How exactly does (or will?) this decentralisation work?
No you're not. Amazon is not the software that runs the website. 'Amazon' is the millions of relationships that Amazon has with suppliers and customers. It's the strong brand, the trust that people have that they can shop there safely, the sheer scale of the operation meaning that products are about as cheap as possible and will arrive when Amazon say they will. It's the ease of using an invisible, massively optimized chain of systems from a pretty basic app.
You can't build a new (and hopefully better) Amazon by copying the software. You need to work out how to get sellers and buyers to come to your site before they go Amazon, then build that thing so they do. How good the software is and whether it's open source of not probably doesn't matter.
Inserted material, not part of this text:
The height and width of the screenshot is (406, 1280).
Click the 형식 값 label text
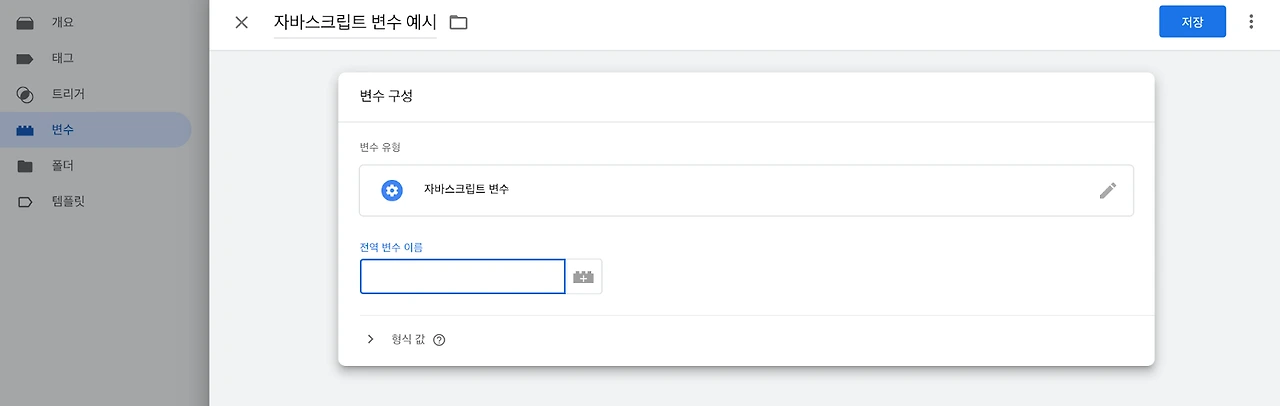pos(408,339)
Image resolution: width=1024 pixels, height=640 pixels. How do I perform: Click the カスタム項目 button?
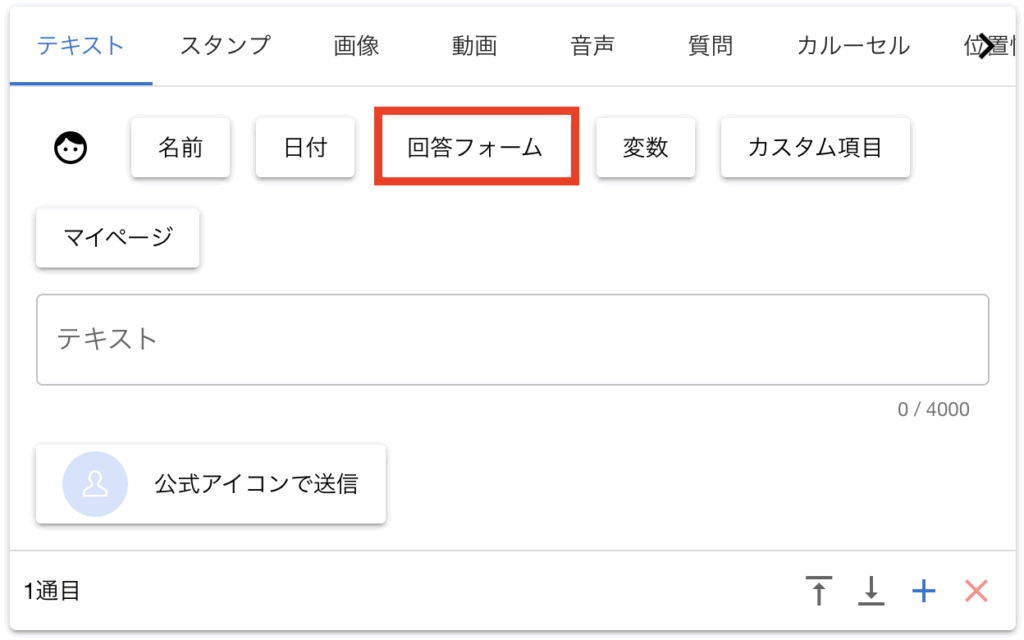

Better software is never going to be enough of a reason for people to switch away from Amazon.
https://codeberg.org/flohmarkt/flohmarkt
I could go to the individual product website.
But having everything I've ever ordered in one place is massive value.
The value of Amazon and other marketplace systems, what I think many would say is their distinguishing factor, is capital L Logistics. It’s the warehouses, the return systems, quality control, customer support, international shipping and importing, inter-warehouse trucking and a network of last mile delivery, all tuned to minimise costs. An open source platform that handles all of that somehow would actually be revolutionary, but even the design of the system would require actual years of user research and mastery of systems that are truly arcane.